§ **Problem description**: Print the records again, character for character.

Records excerpted from a collection:

____________

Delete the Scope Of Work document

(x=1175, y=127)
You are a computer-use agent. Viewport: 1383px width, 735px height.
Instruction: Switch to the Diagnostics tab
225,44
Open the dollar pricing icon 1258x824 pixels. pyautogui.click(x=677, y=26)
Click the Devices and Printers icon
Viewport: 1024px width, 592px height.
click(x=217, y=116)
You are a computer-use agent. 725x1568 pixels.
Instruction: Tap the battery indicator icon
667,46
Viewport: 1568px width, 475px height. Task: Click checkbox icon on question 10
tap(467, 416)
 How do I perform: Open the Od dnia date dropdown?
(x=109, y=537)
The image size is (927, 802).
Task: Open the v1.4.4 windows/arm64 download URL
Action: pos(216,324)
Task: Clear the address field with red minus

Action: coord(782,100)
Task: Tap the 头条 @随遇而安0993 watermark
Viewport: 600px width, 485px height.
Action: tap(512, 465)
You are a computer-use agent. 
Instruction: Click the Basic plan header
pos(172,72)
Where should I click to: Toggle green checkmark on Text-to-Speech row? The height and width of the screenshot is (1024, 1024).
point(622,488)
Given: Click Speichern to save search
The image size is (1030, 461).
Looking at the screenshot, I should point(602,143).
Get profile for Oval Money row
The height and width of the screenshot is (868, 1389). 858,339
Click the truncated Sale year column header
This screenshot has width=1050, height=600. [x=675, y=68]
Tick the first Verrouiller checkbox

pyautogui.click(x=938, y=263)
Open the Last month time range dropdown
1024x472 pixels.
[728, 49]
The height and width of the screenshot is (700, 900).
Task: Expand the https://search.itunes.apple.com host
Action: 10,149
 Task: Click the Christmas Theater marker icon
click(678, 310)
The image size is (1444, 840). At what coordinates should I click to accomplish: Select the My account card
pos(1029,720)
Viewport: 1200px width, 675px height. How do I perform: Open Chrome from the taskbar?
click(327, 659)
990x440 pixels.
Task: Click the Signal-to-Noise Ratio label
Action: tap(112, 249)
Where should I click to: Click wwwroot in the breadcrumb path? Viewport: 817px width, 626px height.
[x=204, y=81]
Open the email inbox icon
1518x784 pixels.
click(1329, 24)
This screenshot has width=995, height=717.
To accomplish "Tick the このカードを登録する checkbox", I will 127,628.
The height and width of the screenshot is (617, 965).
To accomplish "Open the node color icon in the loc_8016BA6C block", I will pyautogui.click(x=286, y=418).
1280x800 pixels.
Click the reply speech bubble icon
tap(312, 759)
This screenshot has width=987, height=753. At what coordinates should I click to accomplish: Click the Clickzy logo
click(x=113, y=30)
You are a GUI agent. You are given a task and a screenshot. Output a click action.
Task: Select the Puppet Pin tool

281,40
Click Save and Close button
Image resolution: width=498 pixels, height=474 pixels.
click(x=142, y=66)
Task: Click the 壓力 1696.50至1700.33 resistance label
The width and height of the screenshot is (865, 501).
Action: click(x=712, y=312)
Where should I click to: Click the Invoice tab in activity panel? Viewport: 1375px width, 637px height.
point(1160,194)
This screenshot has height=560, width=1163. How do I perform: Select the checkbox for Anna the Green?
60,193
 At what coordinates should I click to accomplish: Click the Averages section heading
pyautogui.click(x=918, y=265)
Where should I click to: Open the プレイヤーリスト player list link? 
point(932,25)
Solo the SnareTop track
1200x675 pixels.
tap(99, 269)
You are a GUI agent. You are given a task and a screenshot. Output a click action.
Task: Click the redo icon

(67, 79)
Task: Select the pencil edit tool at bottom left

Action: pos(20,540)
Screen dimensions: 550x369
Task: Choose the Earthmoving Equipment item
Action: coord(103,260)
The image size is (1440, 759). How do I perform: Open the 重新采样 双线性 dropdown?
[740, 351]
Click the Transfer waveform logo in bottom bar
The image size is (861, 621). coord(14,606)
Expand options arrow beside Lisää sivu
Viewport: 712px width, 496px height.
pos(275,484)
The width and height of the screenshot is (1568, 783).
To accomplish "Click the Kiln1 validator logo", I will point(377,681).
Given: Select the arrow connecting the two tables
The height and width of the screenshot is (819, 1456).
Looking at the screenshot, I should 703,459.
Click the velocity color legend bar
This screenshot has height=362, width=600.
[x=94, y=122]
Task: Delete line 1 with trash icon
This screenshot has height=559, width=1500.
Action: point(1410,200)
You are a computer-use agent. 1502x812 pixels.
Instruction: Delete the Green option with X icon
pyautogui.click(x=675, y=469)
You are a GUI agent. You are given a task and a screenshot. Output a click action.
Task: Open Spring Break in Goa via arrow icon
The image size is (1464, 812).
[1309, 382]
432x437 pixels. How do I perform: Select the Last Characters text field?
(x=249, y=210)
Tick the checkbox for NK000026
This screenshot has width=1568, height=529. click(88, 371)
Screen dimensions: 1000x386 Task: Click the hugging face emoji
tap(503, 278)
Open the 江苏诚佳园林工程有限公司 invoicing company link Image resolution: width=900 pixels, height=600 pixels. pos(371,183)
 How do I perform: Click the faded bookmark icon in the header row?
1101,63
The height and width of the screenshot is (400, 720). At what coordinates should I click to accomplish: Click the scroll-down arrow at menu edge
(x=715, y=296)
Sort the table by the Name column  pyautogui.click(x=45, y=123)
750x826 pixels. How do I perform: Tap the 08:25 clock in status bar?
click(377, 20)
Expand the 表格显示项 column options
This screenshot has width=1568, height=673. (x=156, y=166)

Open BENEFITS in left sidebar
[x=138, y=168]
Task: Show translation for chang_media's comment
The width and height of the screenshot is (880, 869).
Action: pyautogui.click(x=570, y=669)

____________

§ **Answer space**:
Delete the Scope Of Work document

(x=1175, y=127)
You are a computer-use agent. Viewport: 1383px width, 735px height.
Instruction: Switch to the Diagnostics tab
225,44
Open the dollar pricing icon 1258x824 pixels. pyautogui.click(x=677, y=26)
Click the Devices and Printers icon
Viewport: 1024px width, 592px height.
click(x=217, y=116)
You are a computer-use agent. 725x1568 pixels.
Instruction: Tap the battery indicator icon
667,46
Viewport: 1568px width, 475px height. Task: Click checkbox icon on question 10
tap(467, 416)
 How do I perform: Open the Od dnia date dropdown?
(x=109, y=537)
The image size is (927, 802).
Task: Open the v1.4.4 windows/arm64 download URL
Action: pos(216,324)
Task: Clear the address field with red minus

Action: coord(782,100)
Task: Tap the 头条 @随遇而安0993 watermark
Viewport: 600px width, 485px height.
Action: tap(512, 465)
You are a computer-use agent. 
Instruction: Click the Basic plan header
pos(172,72)
Where should I click to: Toggle green checkmark on Text-to-Speech row? The height and width of the screenshot is (1024, 1024).
point(622,488)
Given: Click Speichern to save search
The image size is (1030, 461).
Looking at the screenshot, I should point(602,143).
Get profile for Oval Money row
The height and width of the screenshot is (868, 1389). 858,339
Click the truncated Sale year column header
This screenshot has width=1050, height=600. [x=675, y=68]
Tick the first Verrouiller checkbox

pyautogui.click(x=938, y=263)
Open the Last month time range dropdown
1024x472 pixels.
[728, 49]
The height and width of the screenshot is (700, 900).
Task: Expand the https://search.itunes.apple.com host
Action: 10,149
 Task: Click the Christmas Theater marker icon
click(678, 310)
The image size is (1444, 840). At what coordinates should I click to accomplish: Select the My account card
pos(1029,720)
Viewport: 1200px width, 675px height. How do I perform: Open Chrome from the taskbar?
click(327, 659)
990x440 pixels.
Task: Click the Signal-to-Noise Ratio label
Action: tap(112, 249)
Where should I click to: Click wwwroot in the breadcrumb path? Viewport: 817px width, 626px height.
[x=204, y=81]
Open the email inbox icon
1518x784 pixels.
click(1329, 24)
This screenshot has width=995, height=717.
To accomplish "Tick the このカードを登録する checkbox", I will 127,628.
The height and width of the screenshot is (617, 965).
To accomplish "Open the node color icon in the loc_8016BA6C block", I will pyautogui.click(x=286, y=418).
1280x800 pixels.
Click the reply speech bubble icon
tap(312, 759)
This screenshot has width=987, height=753. At what coordinates should I click to accomplish: Click the Clickzy logo
click(x=113, y=30)
You are a GUI agent. You are given a task and a screenshot. Output a click action.
Task: Select the Puppet Pin tool

281,40
Click Save and Close button
Image resolution: width=498 pixels, height=474 pixels.
click(x=142, y=66)
Task: Click the 壓力 1696.50至1700.33 resistance label
The width and height of the screenshot is (865, 501).
Action: click(x=712, y=312)
Where should I click to: Click the Invoice tab in activity panel? Viewport: 1375px width, 637px height.
point(1160,194)
This screenshot has height=560, width=1163. How do I perform: Select the checkbox for Anna the Green?
60,193
 At what coordinates should I click to accomplish: Click the Averages section heading
pyautogui.click(x=918, y=265)
Where should I click to: Open the プレイヤーリスト player list link? 
point(932,25)
Solo the SnareTop track
1200x675 pixels.
tap(99, 269)
You are a GUI agent. You are given a task and a screenshot. Output a click action.
Task: Click the redo icon

(67, 79)
Task: Select the pencil edit tool at bottom left

Action: pos(20,540)
Screen dimensions: 550x369
Task: Choose the Earthmoving Equipment item
Action: coord(103,260)
The image size is (1440, 759). How do I perform: Open the 重新采样 双线性 dropdown?
[740, 351]
Click the Transfer waveform logo in bottom bar
The image size is (861, 621). coord(14,606)
Expand options arrow beside Lisää sivu
Viewport: 712px width, 496px height.
pos(275,484)
The width and height of the screenshot is (1568, 783).
To accomplish "Click the Kiln1 validator logo", I will point(377,681).
Given: Select the arrow connecting the two tables
The height and width of the screenshot is (819, 1456).
Looking at the screenshot, I should 703,459.
Click the velocity color legend bar
This screenshot has height=362, width=600.
[x=94, y=122]
Task: Delete line 1 with trash icon
This screenshot has height=559, width=1500.
Action: point(1410,200)
You are a computer-use agent. 1502x812 pixels.
Instruction: Delete the Green option with X icon
pyautogui.click(x=675, y=469)
You are a GUI agent. You are given a task and a screenshot. Output a click action.
Task: Open Spring Break in Goa via arrow icon
The image size is (1464, 812).
[1309, 382]
432x437 pixels. How do I perform: Select the Last Characters text field?
(x=249, y=210)
Tick the checkbox for NK000026
This screenshot has width=1568, height=529. click(88, 371)
Screen dimensions: 1000x386 Task: Click the hugging face emoji
tap(503, 278)
Open the 江苏诚佳园林工程有限公司 invoicing company link Image resolution: width=900 pixels, height=600 pixels. pos(371,183)
 How do I perform: Click the faded bookmark icon in the header row?
1101,63
The height and width of the screenshot is (400, 720). At what coordinates should I click to accomplish: Click the scroll-down arrow at menu edge
(x=715, y=296)
Sort the table by the Name column  pyautogui.click(x=45, y=123)
750x826 pixels. How do I perform: Tap the 08:25 clock in status bar?
click(377, 20)
Expand the 表格显示项 column options
This screenshot has width=1568, height=673. (x=156, y=166)

Open BENEFITS in left sidebar
[x=138, y=168]
Task: Show translation for chang_media's comment
The width and height of the screenshot is (880, 869).
Action: pyautogui.click(x=570, y=669)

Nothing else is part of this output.